Но он был членом государства. Свобода не означала для него ничего похожего на освобождение индивидуума от обязанностей перед обществом и контроля со стороны общества. Над жизнью греческого гражданина господствовал его долг перед государством. Государство предъявляло свои права на его тело и дух и осуществляло свои права не столько с помощью внешних наград и наказаний, сколько насаждая в его душе свои идеалы, питая чувство чести и чувство долга. Коррупция и продажность всегда были правилом в правительствах, живших по восточному образцу. Представление о государстве как о предмете искренней преданности, как о чем-то управляющем основной массой граждан и тайным течением их жизни было тем новым, что появилось в греческих республиках. Именно это давало силу законам и энергию публичным дебатам. Именно это, наряду с их личной смелостью, заставляло воинов-граждан радостно повиноваться и дружно умирать на своем месте. Легко указать на отклонения от этого идеала у общественных деятелей Древней Греции: даже у Мильтиада, Фемистокла и Демосфена руки не всегда были чисты. Но никто не станет утверждать, что нравственные качества, которые обычно производило свободное государство, были повсеместно распространены среди греков или полностью отсутствовали среди варваров. Дело было в степени. Без более высокого стандарта общественной честности, более четкого чувства общественного долга, чем могло показать восточное государство, свободные учреждения Греции не продержались бы и месяца.

Эллинистический характер обрел отдельное существование, только когда греки привлекли внимание более древних народов, как сила, с которой необходимо было считаться. Цари стали осознавать, что появилось уникальное племя воинов, которое они могли использовать. Фактически первым очевидным следствием объединения независимости и дисциплины у греков, настолько, насколько это влияло на остальной мир, было то, что они стали превосходить людей других народов в военном отношении. На самой заре греческой истории, в VII в. до н. э., фараон Нехо использовал греческих наемников и в качестве признательности за их службу (возможно, на том самом поле, где пал иудейский царь Иосия) посвятил свои доспехи в греческий храм[3]. Брат поэта Алкея[4] добился славы в армии вавилонского царя. При позднейших египетских царях корпус греческих наемников ценился гораздо больше, чем местные ополчения. Персидские завоевания, которые распространились по Западной Азии во второй половине VI в. до н. э. и в начале V, остановились на греческой земле, и армии Великого Царя откатились назад, потерпев сокрушительное поражение. К концу века персы, как и египтяне, стали полагаться в основном на греческих наемников. Превосходство греков открыто показали Десять тысяч и кампании Агесилая. С этого времени стало очевидно, что если эллинское племя сможет сосредоточить свои силы в политическом союзе, то оно сможет править миром[5].

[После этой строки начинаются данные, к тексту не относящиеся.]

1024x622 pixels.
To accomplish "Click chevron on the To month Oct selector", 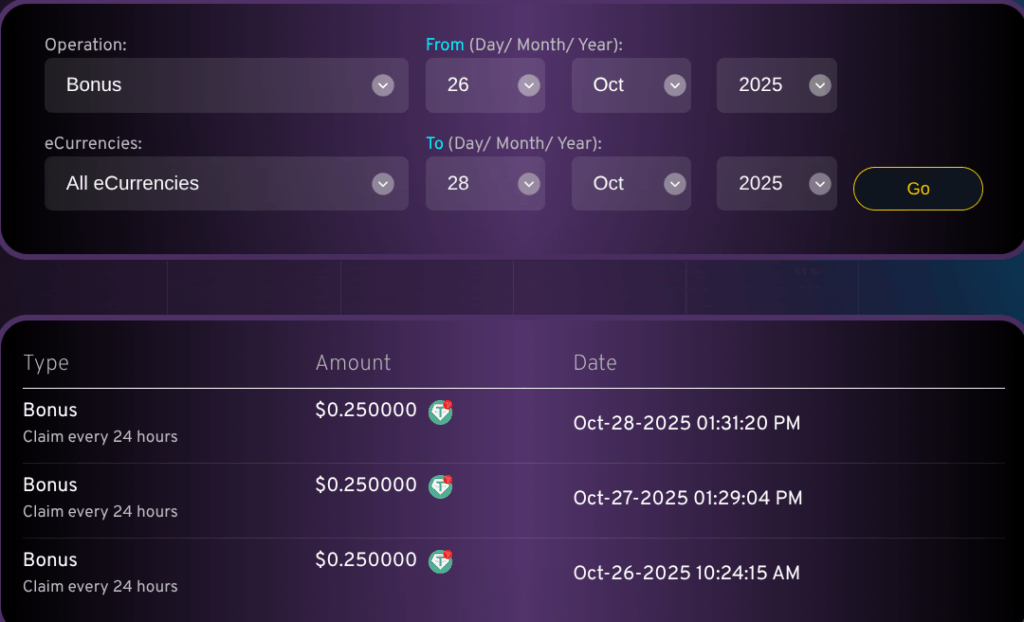I will point(675,184).
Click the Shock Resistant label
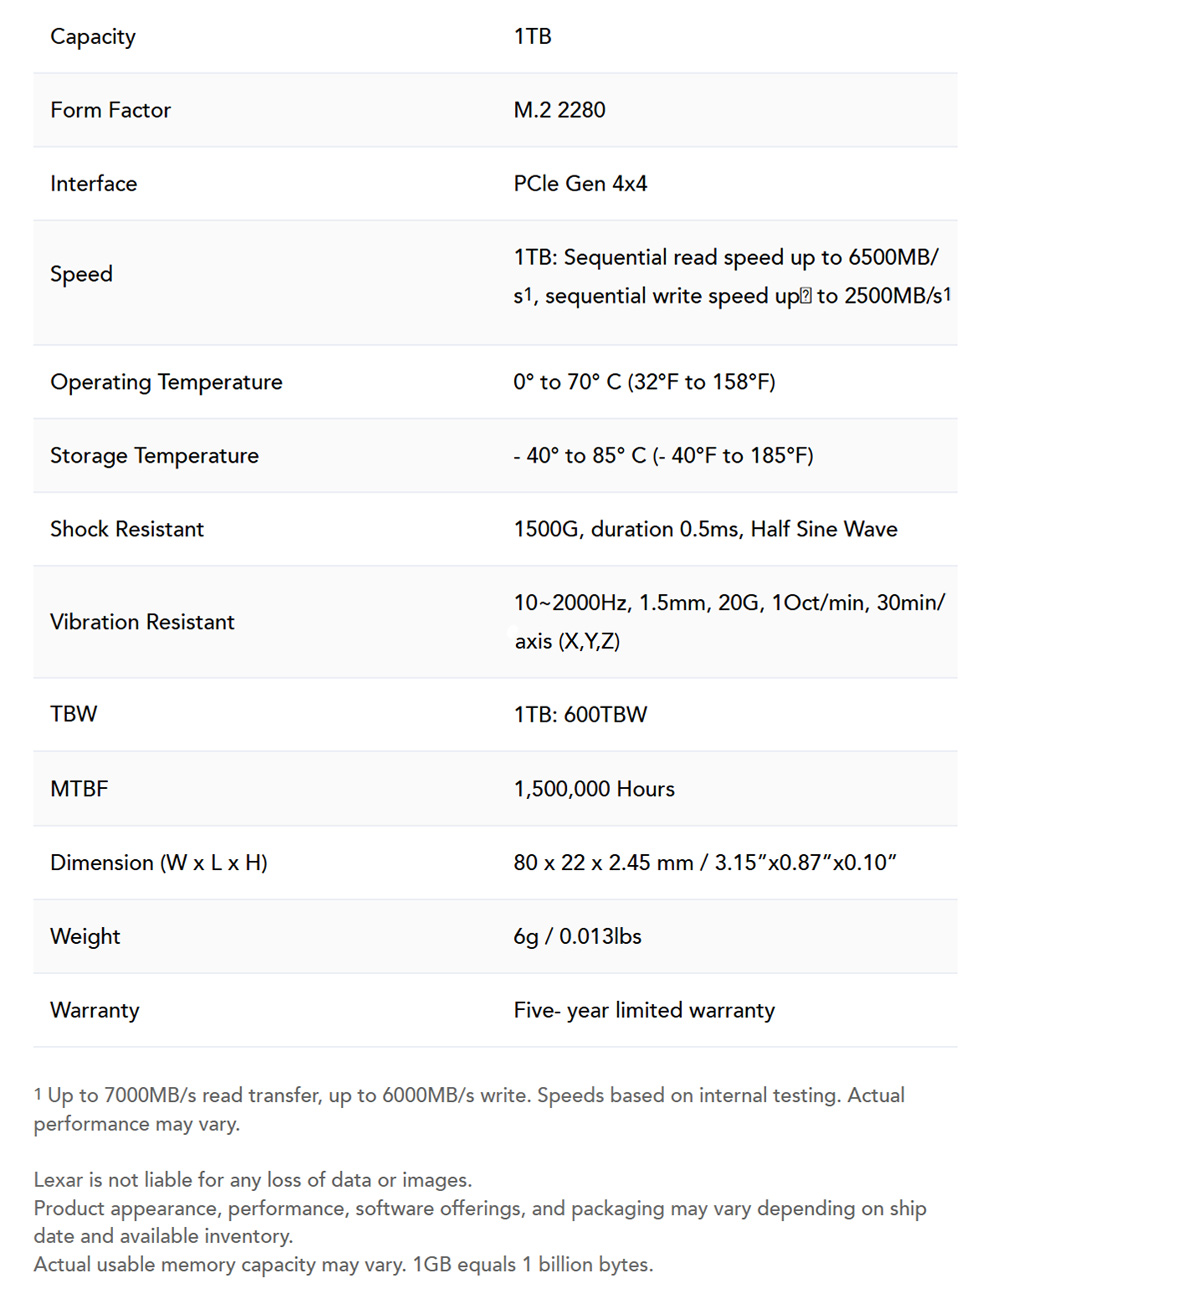Screen dimensions: 1185x1299 pyautogui.click(x=127, y=529)
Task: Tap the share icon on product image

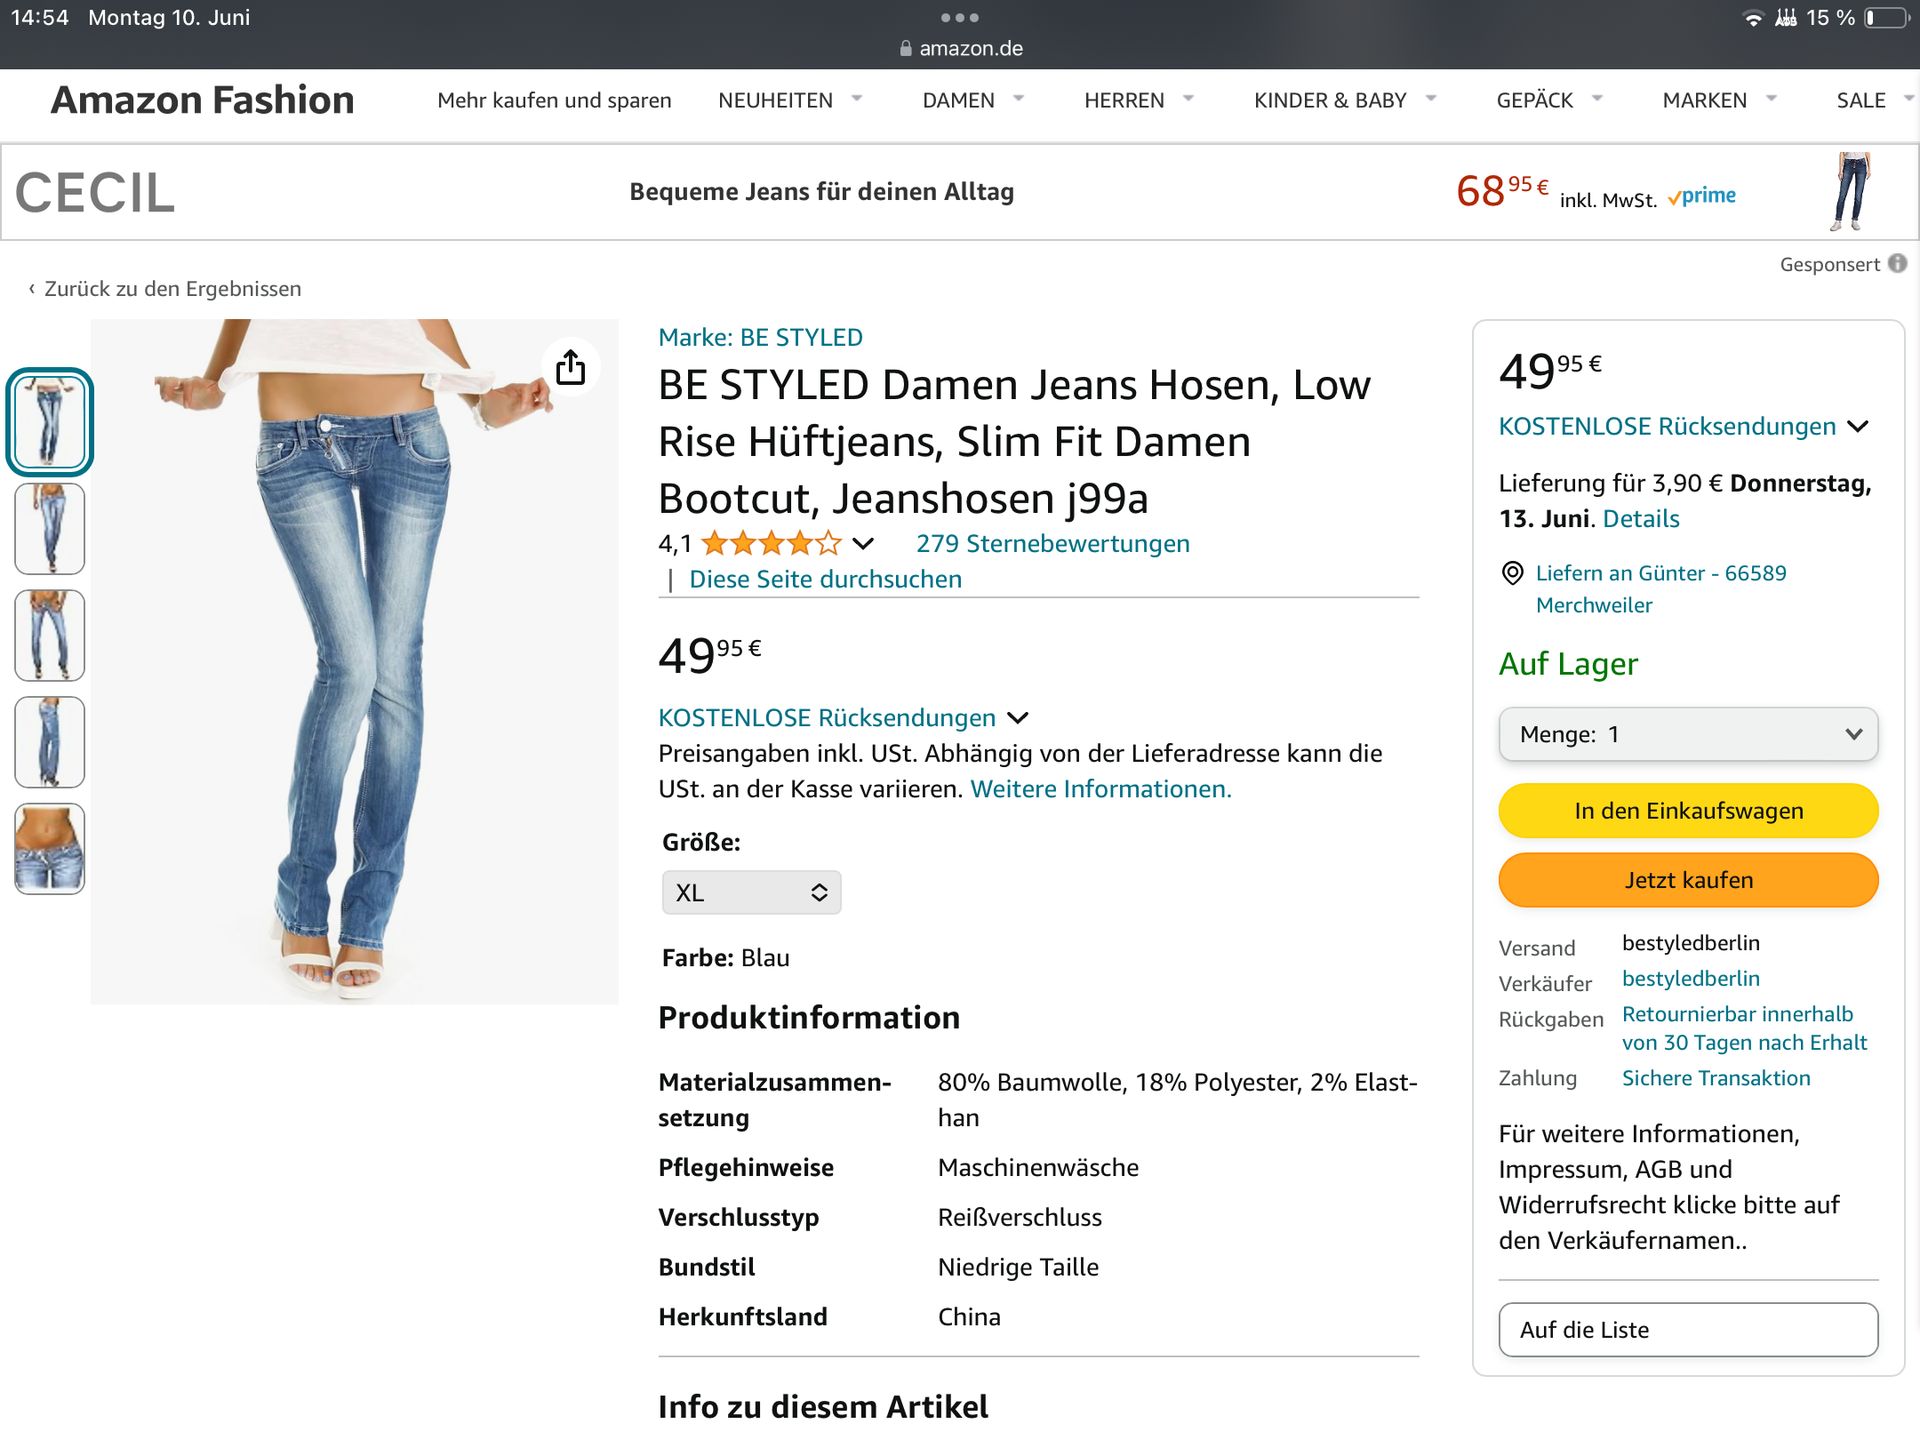Action: [570, 367]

Помимо определенного склада характера, греки представляли и новый интеллектуальный тип. Воображение греков, возможно, не было богаче, их чувства не были обострены более, чем у других народов, – мы можем, например, сказать, что в религиозном чувстве грек стоял позади восточного человека; однако воображение и чувства греков более строго регулировались. Греки сделали значительный прогресс в том, чтобы увидеть мир вокруг них таким, каким он был в действительности. Грек хотел понять мир как рациональное целое. Отличительные характеристики, свойственные всем проявлениям его разума, в политике, в философии, в искусстве, – это его способность к критике, его рационализм, или, говоря другими словами, его склонность к тому, чтобы мерить вещи меркой разума и реальности. Грек был гораздо более осмотрителен, нежели восточный человек, проверяя свои впечатления. Он не всегда мог считать традиционное мнение или обычай чем-то само собой разумеющимся и оставаться удовлетворенным фразами вроде «так было с самого начала» или «так поступали наши отцы». Его ум был более свободен от тирании обычая, и он мог больше подчиняться руководству истины.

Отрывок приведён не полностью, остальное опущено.